Empower One

Empower One’s vision is also to reach the unreached with God’s love, which makes for a perfect partnership with MAF.

Empower One and MAF‘MAF is so incredible!’ beams Jackson Songa, Director of Operations of evangelism organisation Empower One. ‘I am very grateful that its aircraft came along at the right time for us. How else could we get to dangerous, hard-to-reach places without MAF?’

Empower One sends two teams a month from the USA to work alongside the growing number of Christians in the Rhino Camp refugee settlement.

The teams are active in evangelism, church planting and leadership training – the latter through its pastor training centres.

Furthermore, the teams provide programmes for women ranging from evangelism and poultry farming to soap making and tailoring.

The Gospel under fire

Pastor Banja Benjamin is from Yei in South Sudan – just one refugee among tens of thousands from that town. His testimony is honest and direct.

Empower One‘I was lost in the world. I didn’t know Jesus and my life was one of drinking, smoking, fighting and spending my money on prostitutes.

‘But my brother is a Christian and he told me the story of Joseph’s brothers selling him into slavery and him going to prison on the false testimony of Potiphar’s wife. That story went straight to my heart and so I gave my life to Jesus in 2007!’

Seven years later, having trained at theological college, Pastor Banja flew with MAF to Yambio in South Sudan on a mission to spread God’s love. But Yambio had become a lethal place for Christians – several who preached the Gospel were tortured and murdered.

When soldiers shot and killed some of his neighbours, the church arranged for an emergency MAF flight to get Pastor Banja to Uganda and safety.

‘I will hear from heaven’

Everything is relative in Rhino Camp. While the refugees who’ve survived the horrors of South Sudan are grateful to be alive, suicide has been a major problem. It will take years for many to overcome the traumatic effects of the civil wars that have torn their lives asunder.

However, Pastor Banja’s arrival in Rhino Camp has sparked a Christian revival among the exiled people of Yei. He helped open the first church in Rhino Camp, preaching that day from 2 Chronicles 7:14.

‘If my people, who are called by my name, will humble themselves and pray and seek my face and turn from their wicked ways, then I will hear from heaven, and I will forgive their sin and heal their land.’

‘People wept,’ Banja recalls, ‘because they knew in their hearts they had to repent and come to Jesus Christ. At first, that church had just a few born-again Christians – now there are 117!’

The Gospel is reaching places it’s never previously been. In 2017, 124 people were baptised while more than 800 people attended youth conferences organised by the churches and co- ordinated by Empower One.

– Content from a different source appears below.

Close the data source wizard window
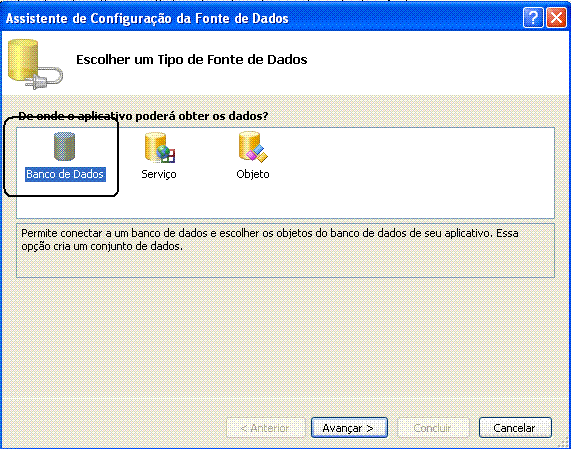[x=556, y=17]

And there are now 12 churches in Rhino Camp.

The refugee evangelist

Dalam Tombor is one of the evangelists responsible for the stunning rise in church attendance. His testimony is, by turns, enthralling, tragic and spectacular.

Dalam was born into a Muslim family in Darfur; his father is an imam at one of the largest mosques in the Sudanese capital, Khartoum. In 2013, while farming cattle, he heard gunshots and realised that the war had now reached his neighbourhood.

He fled the fighting to live in the mountains, hiding in the daytime and emerging tentatively at night to drink from streams and eat whatever the trees could provide. He was 13 years old.

Dalam has witnessed mass rape and child killings, lived in a Darfur refugee camp and had village-burning Arabs tell him he would not go to heaven because he was black. His own father beat him for asking why Allah failed to protect so many Muslims from being killed.

He was imprisoned and tortured by government officials and suffered traumatic heart problems causing him to collapse into a three-day coma.

Dalam moved between Egypt, Israel and Uganda in search of a God in whom he could believe, before moving in with his brother in South Sudan two years ago.

In the capital, Juba, he met former Muslims who had converted to Christianity. Encouraged by their faith, he prayed to God, ‘Can your way help our people?’ and felt the peace of Christ in his heart.

Empower One enabled him to attend Bible school and he became part of their vision to bring Jesus to around 20 million South Sudanese and Sudanese people yet to hear His name.

He is proud to say that he has brought six people to Christ – so far.